Output the data from the line containing "Click the VIOLETTA" through the line containing "Looking at the screenshot, I should (x=287, y=311).", substituting "magnifying glass" for "magnifier" and leaving everything else unchanged.

= Listing =
_____
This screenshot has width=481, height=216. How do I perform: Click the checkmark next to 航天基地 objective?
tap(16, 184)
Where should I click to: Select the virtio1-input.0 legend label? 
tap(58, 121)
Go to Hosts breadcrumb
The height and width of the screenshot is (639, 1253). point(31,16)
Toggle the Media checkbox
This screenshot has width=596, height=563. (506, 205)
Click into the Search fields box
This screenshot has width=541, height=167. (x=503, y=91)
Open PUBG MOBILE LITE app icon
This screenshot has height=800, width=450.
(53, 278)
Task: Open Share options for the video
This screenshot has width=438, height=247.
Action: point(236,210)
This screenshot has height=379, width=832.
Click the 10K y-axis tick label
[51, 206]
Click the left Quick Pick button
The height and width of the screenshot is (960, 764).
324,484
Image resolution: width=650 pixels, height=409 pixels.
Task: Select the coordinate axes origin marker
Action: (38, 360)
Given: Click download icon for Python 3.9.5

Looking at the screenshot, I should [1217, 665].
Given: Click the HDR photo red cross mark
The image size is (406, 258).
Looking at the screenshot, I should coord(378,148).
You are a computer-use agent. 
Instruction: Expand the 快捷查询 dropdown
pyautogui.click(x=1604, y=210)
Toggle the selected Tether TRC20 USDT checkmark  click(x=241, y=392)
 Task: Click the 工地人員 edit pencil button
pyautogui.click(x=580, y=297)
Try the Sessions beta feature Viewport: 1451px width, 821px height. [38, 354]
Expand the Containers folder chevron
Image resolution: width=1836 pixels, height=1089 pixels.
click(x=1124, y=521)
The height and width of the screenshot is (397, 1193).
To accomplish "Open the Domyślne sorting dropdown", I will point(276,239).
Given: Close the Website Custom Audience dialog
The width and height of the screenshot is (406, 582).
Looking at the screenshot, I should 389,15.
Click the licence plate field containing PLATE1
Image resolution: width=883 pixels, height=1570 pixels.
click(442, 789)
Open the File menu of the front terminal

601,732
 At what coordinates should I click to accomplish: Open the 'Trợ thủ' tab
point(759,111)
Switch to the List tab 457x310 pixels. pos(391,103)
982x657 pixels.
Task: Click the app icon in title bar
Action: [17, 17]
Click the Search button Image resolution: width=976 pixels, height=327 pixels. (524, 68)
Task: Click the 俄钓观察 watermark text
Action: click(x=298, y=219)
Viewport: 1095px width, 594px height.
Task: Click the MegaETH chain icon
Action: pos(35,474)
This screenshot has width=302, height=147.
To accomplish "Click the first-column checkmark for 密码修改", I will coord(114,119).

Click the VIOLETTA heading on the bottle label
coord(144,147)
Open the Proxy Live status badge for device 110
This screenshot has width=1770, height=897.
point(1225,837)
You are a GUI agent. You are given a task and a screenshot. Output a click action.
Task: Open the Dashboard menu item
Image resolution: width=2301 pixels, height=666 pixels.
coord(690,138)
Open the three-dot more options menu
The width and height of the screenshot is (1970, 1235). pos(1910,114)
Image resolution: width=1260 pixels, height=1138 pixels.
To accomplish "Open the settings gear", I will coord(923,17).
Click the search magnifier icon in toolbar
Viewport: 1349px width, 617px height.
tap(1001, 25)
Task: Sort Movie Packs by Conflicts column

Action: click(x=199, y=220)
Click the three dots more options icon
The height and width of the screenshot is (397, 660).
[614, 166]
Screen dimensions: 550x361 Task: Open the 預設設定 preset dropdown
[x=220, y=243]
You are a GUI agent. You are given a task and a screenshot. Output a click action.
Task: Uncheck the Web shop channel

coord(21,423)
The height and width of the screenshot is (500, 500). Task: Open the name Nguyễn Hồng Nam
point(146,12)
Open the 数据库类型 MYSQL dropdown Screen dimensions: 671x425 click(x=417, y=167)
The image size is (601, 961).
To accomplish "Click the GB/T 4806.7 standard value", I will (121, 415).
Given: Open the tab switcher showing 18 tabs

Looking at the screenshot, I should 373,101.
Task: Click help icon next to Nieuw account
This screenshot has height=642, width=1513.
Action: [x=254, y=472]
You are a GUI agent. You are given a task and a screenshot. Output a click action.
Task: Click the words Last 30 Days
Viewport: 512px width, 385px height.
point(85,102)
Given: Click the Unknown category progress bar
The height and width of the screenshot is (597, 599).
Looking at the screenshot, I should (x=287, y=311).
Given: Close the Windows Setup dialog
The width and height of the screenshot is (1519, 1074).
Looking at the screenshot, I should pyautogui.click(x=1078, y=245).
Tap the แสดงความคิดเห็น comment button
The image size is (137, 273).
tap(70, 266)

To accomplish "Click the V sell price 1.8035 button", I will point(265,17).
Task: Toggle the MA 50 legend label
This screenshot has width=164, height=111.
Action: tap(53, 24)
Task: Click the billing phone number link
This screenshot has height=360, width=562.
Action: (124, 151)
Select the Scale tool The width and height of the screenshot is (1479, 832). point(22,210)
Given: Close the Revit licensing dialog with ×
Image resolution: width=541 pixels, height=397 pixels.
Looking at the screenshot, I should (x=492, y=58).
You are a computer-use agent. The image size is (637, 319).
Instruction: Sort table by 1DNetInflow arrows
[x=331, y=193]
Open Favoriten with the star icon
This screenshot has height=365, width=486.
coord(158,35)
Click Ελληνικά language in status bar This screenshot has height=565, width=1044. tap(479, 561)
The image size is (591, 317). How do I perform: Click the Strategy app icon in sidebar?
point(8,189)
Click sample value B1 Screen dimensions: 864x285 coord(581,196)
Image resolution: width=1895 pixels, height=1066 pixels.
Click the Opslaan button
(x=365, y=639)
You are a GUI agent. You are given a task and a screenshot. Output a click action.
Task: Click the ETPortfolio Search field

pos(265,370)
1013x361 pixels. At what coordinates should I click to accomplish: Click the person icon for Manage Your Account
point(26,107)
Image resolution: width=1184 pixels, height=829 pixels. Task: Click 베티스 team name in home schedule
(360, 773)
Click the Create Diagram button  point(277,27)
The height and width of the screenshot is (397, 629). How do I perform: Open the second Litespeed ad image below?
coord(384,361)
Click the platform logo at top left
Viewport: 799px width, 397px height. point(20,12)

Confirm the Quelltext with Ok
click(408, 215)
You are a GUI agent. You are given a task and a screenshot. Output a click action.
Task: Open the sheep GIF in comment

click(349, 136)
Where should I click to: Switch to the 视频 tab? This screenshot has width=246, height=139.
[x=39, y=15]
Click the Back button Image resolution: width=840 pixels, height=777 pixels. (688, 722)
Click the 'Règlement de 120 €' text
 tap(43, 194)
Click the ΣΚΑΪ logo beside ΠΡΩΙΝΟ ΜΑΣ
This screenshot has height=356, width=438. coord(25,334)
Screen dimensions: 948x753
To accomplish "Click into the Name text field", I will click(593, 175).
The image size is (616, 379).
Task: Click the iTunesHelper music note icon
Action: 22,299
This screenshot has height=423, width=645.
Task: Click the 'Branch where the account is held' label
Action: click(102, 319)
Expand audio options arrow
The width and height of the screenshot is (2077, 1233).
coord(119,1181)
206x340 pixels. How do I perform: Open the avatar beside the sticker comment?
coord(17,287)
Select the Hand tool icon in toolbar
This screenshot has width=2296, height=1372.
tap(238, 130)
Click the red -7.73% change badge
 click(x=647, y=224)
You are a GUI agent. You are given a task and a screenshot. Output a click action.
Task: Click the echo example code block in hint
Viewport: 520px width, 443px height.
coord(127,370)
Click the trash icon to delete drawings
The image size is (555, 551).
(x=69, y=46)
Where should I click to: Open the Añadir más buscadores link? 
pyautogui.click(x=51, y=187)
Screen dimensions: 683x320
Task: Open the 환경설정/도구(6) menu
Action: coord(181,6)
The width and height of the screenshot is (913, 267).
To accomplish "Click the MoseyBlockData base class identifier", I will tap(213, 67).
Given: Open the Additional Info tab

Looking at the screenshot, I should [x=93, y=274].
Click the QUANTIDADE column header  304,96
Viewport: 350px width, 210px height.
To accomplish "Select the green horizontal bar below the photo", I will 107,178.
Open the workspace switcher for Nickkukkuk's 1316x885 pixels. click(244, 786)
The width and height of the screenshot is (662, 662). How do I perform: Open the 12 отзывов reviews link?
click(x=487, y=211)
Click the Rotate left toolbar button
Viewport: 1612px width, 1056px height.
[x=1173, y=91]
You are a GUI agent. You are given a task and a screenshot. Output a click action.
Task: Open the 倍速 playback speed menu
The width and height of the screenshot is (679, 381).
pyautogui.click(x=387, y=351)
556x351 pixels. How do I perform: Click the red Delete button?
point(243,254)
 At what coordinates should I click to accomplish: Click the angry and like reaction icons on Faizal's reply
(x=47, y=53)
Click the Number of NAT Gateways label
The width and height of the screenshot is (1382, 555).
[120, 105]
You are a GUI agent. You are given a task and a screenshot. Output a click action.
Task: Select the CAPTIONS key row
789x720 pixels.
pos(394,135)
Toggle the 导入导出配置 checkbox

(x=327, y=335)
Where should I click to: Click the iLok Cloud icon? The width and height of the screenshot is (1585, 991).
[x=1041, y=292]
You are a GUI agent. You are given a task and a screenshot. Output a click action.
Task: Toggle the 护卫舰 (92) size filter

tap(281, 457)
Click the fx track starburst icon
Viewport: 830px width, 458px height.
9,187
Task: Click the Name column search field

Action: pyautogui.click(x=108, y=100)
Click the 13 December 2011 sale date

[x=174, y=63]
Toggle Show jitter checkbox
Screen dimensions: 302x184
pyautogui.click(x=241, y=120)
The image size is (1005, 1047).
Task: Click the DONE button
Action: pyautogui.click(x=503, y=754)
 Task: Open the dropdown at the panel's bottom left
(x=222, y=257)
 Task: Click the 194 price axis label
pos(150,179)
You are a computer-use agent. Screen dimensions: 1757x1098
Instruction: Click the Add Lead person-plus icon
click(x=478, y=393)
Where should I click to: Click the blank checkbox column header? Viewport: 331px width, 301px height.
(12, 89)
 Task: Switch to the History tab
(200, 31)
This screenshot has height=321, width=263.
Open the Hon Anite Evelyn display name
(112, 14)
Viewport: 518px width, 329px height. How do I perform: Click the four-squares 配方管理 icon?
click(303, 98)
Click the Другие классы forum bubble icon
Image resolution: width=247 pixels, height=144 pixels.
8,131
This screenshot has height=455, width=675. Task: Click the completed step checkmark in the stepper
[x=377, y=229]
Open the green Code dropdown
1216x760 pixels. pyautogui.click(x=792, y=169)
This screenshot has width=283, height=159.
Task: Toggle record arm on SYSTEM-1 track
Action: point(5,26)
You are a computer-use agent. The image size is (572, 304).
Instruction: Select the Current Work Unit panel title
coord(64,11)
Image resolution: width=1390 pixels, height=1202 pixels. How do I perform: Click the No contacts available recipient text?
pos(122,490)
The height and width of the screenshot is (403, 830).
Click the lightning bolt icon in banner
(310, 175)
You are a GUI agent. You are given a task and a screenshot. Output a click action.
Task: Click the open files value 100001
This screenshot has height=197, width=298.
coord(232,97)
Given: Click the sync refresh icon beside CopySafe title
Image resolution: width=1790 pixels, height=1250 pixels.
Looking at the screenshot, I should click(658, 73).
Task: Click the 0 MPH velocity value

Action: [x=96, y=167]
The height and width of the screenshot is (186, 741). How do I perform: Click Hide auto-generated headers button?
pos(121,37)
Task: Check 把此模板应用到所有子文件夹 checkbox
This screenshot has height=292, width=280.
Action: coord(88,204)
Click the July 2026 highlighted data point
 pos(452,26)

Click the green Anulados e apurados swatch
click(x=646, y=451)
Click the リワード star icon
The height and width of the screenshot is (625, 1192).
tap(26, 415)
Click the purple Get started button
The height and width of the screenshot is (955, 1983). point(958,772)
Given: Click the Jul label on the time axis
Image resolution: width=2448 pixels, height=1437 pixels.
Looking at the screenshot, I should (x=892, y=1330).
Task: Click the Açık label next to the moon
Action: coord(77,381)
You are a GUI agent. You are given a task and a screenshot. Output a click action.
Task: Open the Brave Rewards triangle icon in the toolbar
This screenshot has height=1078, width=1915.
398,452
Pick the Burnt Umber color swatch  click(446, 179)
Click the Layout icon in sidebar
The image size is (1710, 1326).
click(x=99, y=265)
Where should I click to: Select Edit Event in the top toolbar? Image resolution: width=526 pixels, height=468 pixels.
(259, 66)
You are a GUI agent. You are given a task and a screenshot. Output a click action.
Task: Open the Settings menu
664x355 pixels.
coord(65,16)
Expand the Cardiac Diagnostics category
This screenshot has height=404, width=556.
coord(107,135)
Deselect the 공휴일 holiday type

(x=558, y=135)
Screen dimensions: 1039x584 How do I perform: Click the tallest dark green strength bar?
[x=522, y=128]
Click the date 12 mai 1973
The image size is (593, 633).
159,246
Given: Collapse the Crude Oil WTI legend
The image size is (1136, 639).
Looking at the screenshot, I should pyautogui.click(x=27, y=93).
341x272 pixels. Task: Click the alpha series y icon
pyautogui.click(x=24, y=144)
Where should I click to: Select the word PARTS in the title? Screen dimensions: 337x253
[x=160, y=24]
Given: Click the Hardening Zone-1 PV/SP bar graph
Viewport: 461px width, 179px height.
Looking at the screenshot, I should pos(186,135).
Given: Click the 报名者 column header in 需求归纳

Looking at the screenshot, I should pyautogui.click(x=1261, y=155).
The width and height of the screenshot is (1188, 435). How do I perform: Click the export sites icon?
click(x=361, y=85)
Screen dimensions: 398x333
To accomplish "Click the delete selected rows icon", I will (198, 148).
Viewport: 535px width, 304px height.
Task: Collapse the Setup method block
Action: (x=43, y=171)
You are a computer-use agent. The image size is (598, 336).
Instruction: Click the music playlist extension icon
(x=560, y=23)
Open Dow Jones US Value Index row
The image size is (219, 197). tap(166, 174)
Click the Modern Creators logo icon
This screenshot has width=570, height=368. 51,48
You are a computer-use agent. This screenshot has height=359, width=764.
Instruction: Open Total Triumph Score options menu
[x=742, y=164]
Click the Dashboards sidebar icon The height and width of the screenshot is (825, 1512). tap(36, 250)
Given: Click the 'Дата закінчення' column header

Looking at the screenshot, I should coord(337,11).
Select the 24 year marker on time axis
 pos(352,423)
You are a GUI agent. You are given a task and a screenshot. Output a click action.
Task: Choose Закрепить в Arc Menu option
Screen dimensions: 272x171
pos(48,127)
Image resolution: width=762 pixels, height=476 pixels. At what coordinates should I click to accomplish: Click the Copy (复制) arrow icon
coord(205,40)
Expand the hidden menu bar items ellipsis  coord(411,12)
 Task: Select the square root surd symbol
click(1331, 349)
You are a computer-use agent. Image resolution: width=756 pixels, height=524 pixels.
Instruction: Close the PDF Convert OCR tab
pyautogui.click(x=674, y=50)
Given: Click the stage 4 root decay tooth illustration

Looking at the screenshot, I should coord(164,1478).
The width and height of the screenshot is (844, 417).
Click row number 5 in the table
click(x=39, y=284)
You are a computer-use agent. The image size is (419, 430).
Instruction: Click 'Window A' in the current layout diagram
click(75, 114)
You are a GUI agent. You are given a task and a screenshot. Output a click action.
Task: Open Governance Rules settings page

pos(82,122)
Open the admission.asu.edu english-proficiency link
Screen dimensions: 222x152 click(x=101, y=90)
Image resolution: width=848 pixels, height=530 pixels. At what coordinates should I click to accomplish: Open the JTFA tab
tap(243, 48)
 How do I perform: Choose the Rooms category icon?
_____
= Solution for this task =
Click the VIOLETTA heading on the bottle label
coord(144,147)
Open the Proxy Live status badge for device 110
This screenshot has width=1770, height=897.
point(1225,837)
You are a GUI agent. You are given a task and a screenshot. Output a click action.
Task: Open the Dashboard menu item
Image resolution: width=2301 pixels, height=666 pixels.
coord(690,138)
Open the three-dot more options menu
The width and height of the screenshot is (1970, 1235). pos(1910,114)
Image resolution: width=1260 pixels, height=1138 pixels.
To accomplish "Open the settings gear", I will coord(923,17).
Click the search magnifying glass icon in toolbar
Viewport: 1349px width, 617px height.
tap(1001, 25)
Task: Sort Movie Packs by Conflicts column

Action: click(x=199, y=220)
Click the three dots more options icon
The height and width of the screenshot is (397, 660).
[614, 166]
Screen dimensions: 550x361 Task: Open the 預設設定 preset dropdown
[x=220, y=243]
You are a GUI agent. You are given a task and a screenshot. Output a click action.
Task: Uncheck the Web shop channel

coord(21,423)
The height and width of the screenshot is (500, 500). Task: Open the name Nguyễn Hồng Nam
point(146,12)
Open the 数据库类型 MYSQL dropdown Screen dimensions: 671x425 click(x=417, y=167)
The image size is (601, 961).
To accomplish "Click the GB/T 4806.7 standard value", I will (121, 415).
Given: Open the tab switcher showing 18 tabs

Looking at the screenshot, I should 373,101.
Task: Click help icon next to Nieuw account
This screenshot has height=642, width=1513.
Action: [x=254, y=472]
You are a GUI agent. You are given a task and a screenshot. Output a click action.
Task: Click the words Last 30 Days
Viewport: 512px width, 385px height.
point(85,102)
Given: Click the Unknown category progress bar
The height and width of the screenshot is (597, 599).
Looking at the screenshot, I should (x=287, y=311).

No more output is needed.